Four months ago, the United States Supreme Court handed down its decision in one of the most significant cases involving religious liberty in the past 30 years. And Friday’s ruling in Tandon v. Newsom is being recognized as yet another victory for religious conservatives in America.
In response to COVID-19, the state of California imposed restrictions on indoor gatherings. Those restrictions were subsequently challenged by a group of plaintiffs seeking to hold private religious gatherings both indoors and outdoors at their homes. The plaintiffs moved for a preliminary injunction to prohibit enforcement of the restrictions, but the motion was denied by a district court. The plaintiffs then appealed to the Ninth Circuit and moved for an injunction pending appeal. The Ninth Court denied that motion. The Supreme Court then stepped into the fray April 9th, holding that California’s COVID limitations on religious gatherings in homes likely violates the “Free Exercise Clause” of the First Amendment.
California limits gatherings in people’s homes to members of just three households.
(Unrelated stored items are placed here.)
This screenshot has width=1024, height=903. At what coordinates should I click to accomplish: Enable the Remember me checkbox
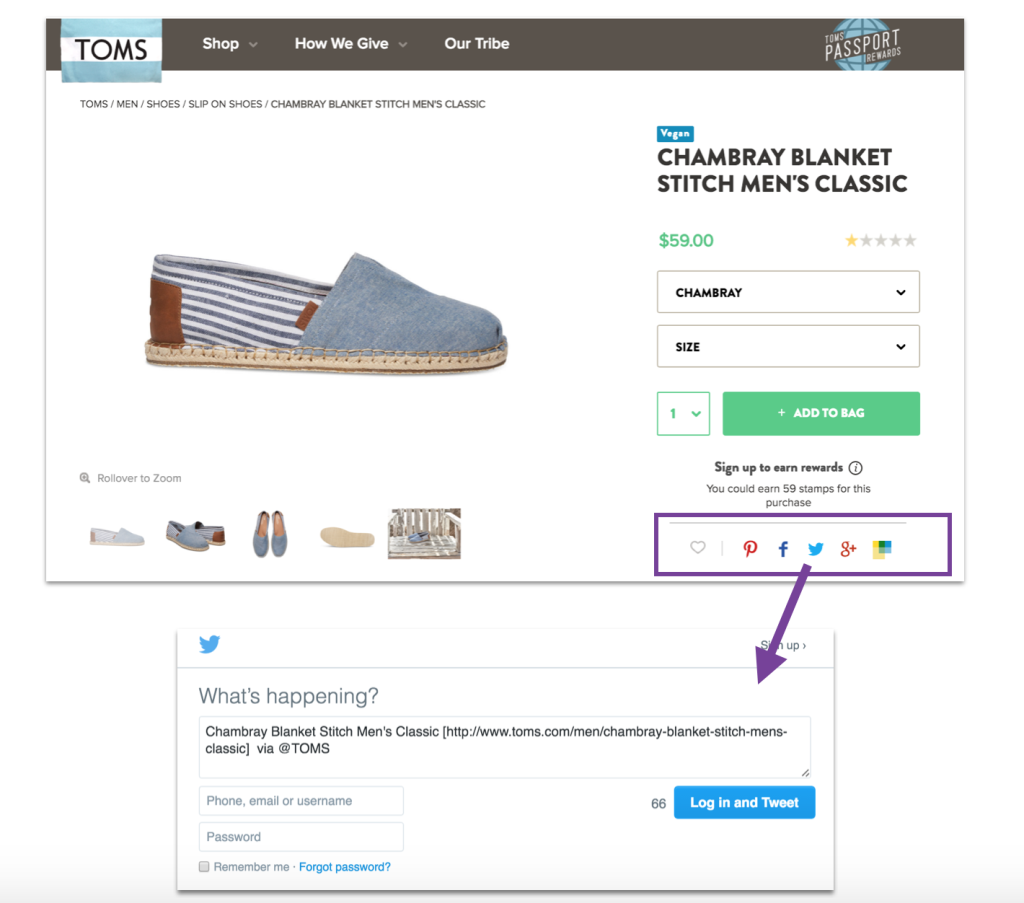pos(204,867)
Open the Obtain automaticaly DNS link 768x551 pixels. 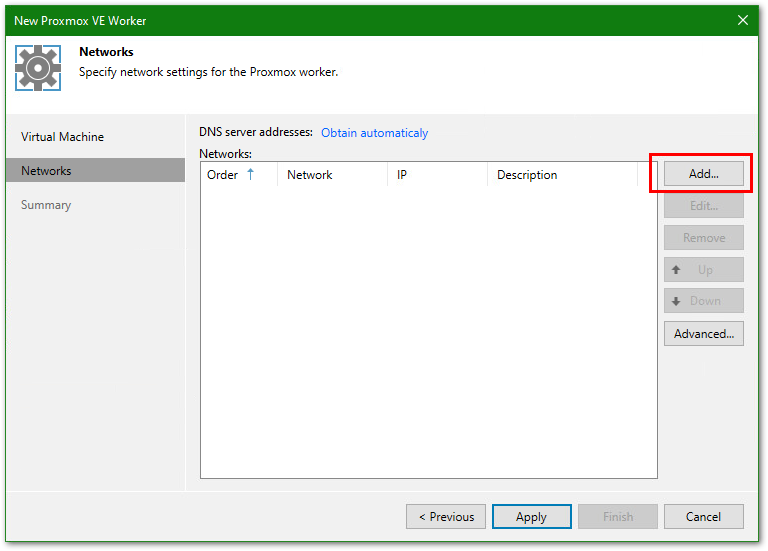click(x=374, y=133)
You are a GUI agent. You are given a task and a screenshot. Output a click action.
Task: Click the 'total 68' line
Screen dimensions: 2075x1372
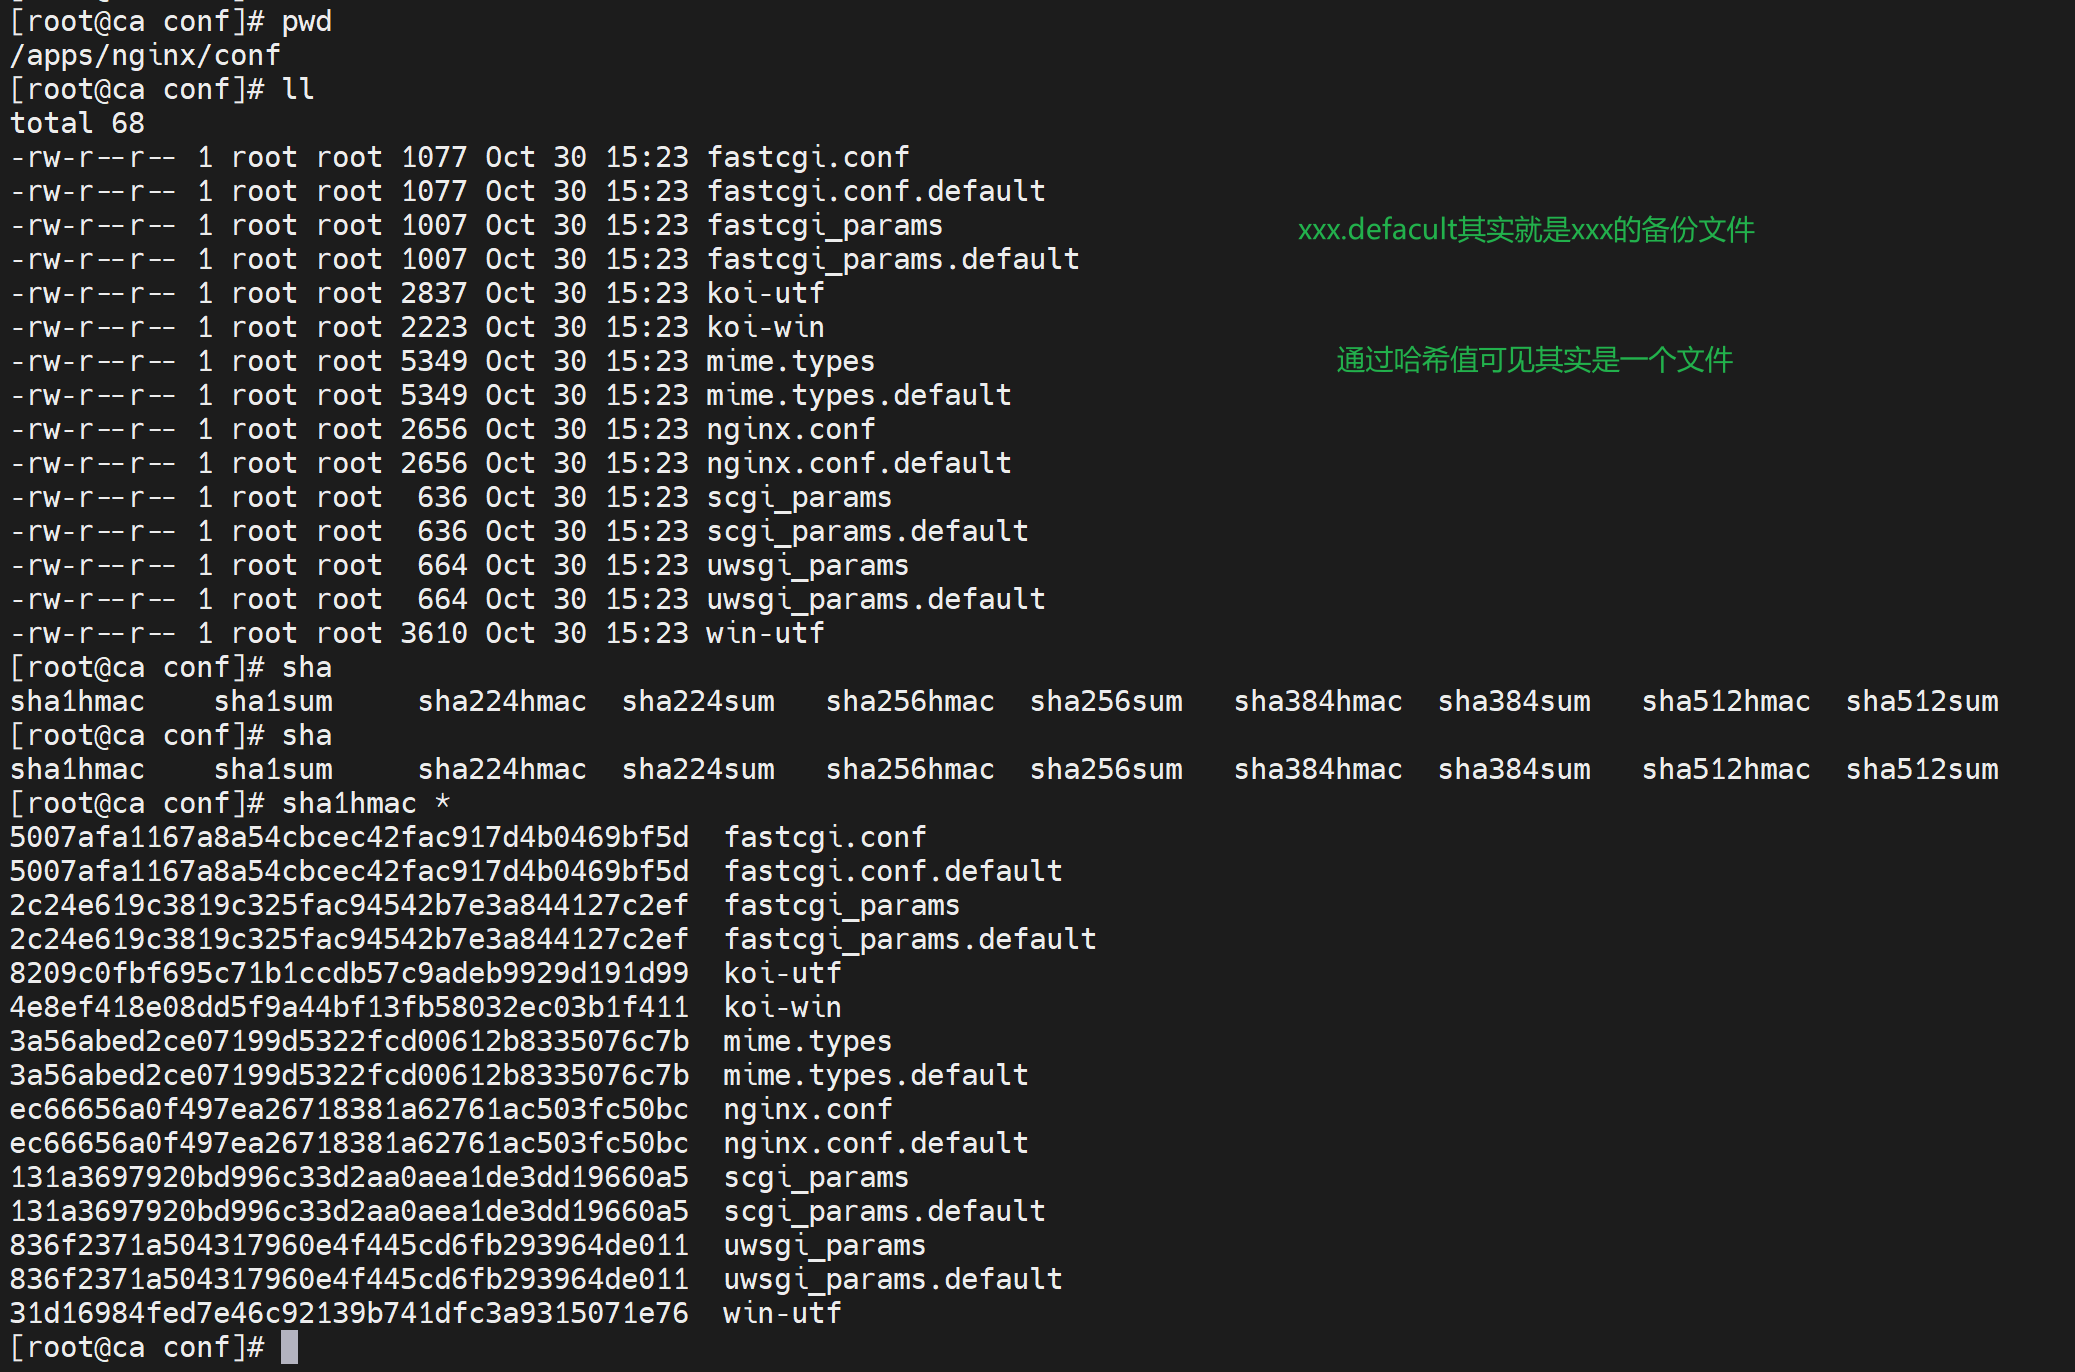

This blanket rule applies to any person or people gathering in a home for any reason, including religious ones.
A link here shows that the Supreme Court made four points in granting the application for a preliminary injunction pending the Ninth Circuit’s disposition of the appeal:
First, the Court stressed that government regulations are not neutral and generally applicable, and therefore trigger strict scrutiny under the Free Exercise Clause, “whenever they treat any comparable secular activity more favorably than religious exercise” (original emphasis). That a government treats some comparable secular activities “as poorly or even less favorably” than the religious activity at issue does not save the regulation under the Free Exercise Clause.
Second, the Court noted that “whether two activities are comparable for purposes of the Free Exercise Clause must be judged against the asserted government interest that justifies the regulation at issue.” Comparability must be assessed by the risks that various activities pose, rather than on the reasons why people gather.
Third, the government has the burden to establish that its restrictions on gatherings satisfy strict scrutiny. Narrow tailoring, a necessary predicate for strict scrutiny, requires that the government “do more than assert that certain risk factors ‘are always present in worship, or always absent from . . . secular activities’ the government may allow.” Instead, the government must show that, where it permits other activities to proceed with precautions, the “religious exercise at issue is more dangerous than those activities even when the same precautions are applied.”
Fourth, the Court concluded that even if the government withdraws or modifies a restriction during the course of litigation, it does not moot the case if the plaintiffs remain under a constant threat the government will reinstate the restriction.
On these four points, the Court concluded that the plaintiff’s challenge was likely to succeed. What has been made clear, and not just in California, is that these COVID restrictions seem to favour some gatherings over others. For instance, places such as “Big Box” stores and movie theatres welcome more people into a confined area than a household prayer gathering. The Supreme Court also observed that the lower courts could not prove that a retail store environment poses a lower risk of COVID transmission than a house prayer group.
In 1982’s United States v. Lee (1982), the Supreme Court ruled “when followers of a particular sect enter into commercial activity as a matter of choice, the limits they accept on their own conduct as a matter of conscience and faith are not to be superimposed on the statutory schemes which are binding on others in that activity.”
But there has been a marked shift in law pertaining to religious freedom, and detractors are willing to lay that at the feet of Amy Coney Barret’s nomination.
On November 25th, the Supreme Court ruled in Roman Catholic Diocese of Brooklyn v. Cuomo that some houses of worship would be allowed to operate in defiance of New York state’s rules seeking to limit the spread of COVID-19.
In 2014’s Burwell v. Hobby Lobby, private businesses were permitted to refuse to include birth control coverage in its employees’ health plan despite a federal regulation requiring these businesses to do so. According to Vox, “Hobby Lobby established a strong presumption that when a religious objector seeks an exemption from a federal law, the objector will get that exemption barring unusual circumstances.”